# Topics – Easy Topic Modeling in Python

The text mining technique **Topic Modeling** has become a popular statistical method for clustering documents. This [Jupyter notebook](http://jupyter.org/) introduces a step-by-step workflow, basically containing data preprocessing, the actual topic modeling using **latent Dirichlet allocation** (LDA), which learns the relationships between words, topics, and documents, as well as some interactive visualizations to explore the model.

LDA, introduced in the context of text analysis in [2003](http://www.jmlr.org/papers/volume3/blei03a/blei03a.pdf), is an instance of a more general class of models called **mixed-membership models**. Involving a number of distributions and parameters, the topic model is typically performed using [Gibbs sampling](https://en.wikipedia.org/wiki/Gibbs_sampling) with conjugate priors and is purely based on word frequencies.

There have been written numerous introductions to topic modeling for humanists (e.g. [this one](http://scottbot.net/topic-modeling-for-humanists-a-guided-tour/)), which provide another level of detail regarding its technical and epistemic properties.

For this workflow, you will need a corpus (a set of texts) as plain text (`.txt`) or [TEI XML](http://www.tei-c.org/index.xml) (`.xml`). Using the `dariah_topics` package, you also have the ability to process the output of [DARIAH-DKPro-Wrapper](https://github.com/DARIAH-DE/DARIAH-DKPro-Wrapper), a command-line tool for *natural language processing*.

Topic modeling works best with very large corpora.

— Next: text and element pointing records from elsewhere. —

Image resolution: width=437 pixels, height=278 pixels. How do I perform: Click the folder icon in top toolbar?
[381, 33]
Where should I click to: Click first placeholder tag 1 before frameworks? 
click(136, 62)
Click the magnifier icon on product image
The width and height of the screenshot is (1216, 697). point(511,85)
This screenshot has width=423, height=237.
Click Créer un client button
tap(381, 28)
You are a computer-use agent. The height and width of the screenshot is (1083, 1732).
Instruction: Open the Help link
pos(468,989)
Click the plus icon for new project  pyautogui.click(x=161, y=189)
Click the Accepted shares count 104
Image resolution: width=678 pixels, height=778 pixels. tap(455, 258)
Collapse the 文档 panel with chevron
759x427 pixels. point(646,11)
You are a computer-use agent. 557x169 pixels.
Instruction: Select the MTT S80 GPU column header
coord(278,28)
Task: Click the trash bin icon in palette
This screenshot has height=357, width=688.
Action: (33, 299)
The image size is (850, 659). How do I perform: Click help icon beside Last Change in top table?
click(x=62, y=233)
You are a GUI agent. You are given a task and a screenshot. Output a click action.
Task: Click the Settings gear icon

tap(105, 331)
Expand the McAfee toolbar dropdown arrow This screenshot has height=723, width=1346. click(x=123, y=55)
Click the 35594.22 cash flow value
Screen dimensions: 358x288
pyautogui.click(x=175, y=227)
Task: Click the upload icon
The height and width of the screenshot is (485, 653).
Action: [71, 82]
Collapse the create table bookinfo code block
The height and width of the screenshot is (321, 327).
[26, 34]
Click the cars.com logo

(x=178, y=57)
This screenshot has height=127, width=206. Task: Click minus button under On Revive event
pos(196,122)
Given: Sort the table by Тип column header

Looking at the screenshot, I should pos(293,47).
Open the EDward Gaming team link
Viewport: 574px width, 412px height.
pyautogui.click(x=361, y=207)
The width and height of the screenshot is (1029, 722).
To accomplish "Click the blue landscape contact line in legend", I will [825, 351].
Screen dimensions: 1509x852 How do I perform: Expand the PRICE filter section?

The [TextGrid Repository](https://textgridrep.org/) is a great place to start searching for text data. Anyway, to demonstrate the technique, we provide one small text collection in the folder `grenzboten_sample` containing 15 diary excerpts, as well as 15 war diary excerpts, which appeared in *Die Grenzboten*, a German newspaper of the late 19th and early 20th century.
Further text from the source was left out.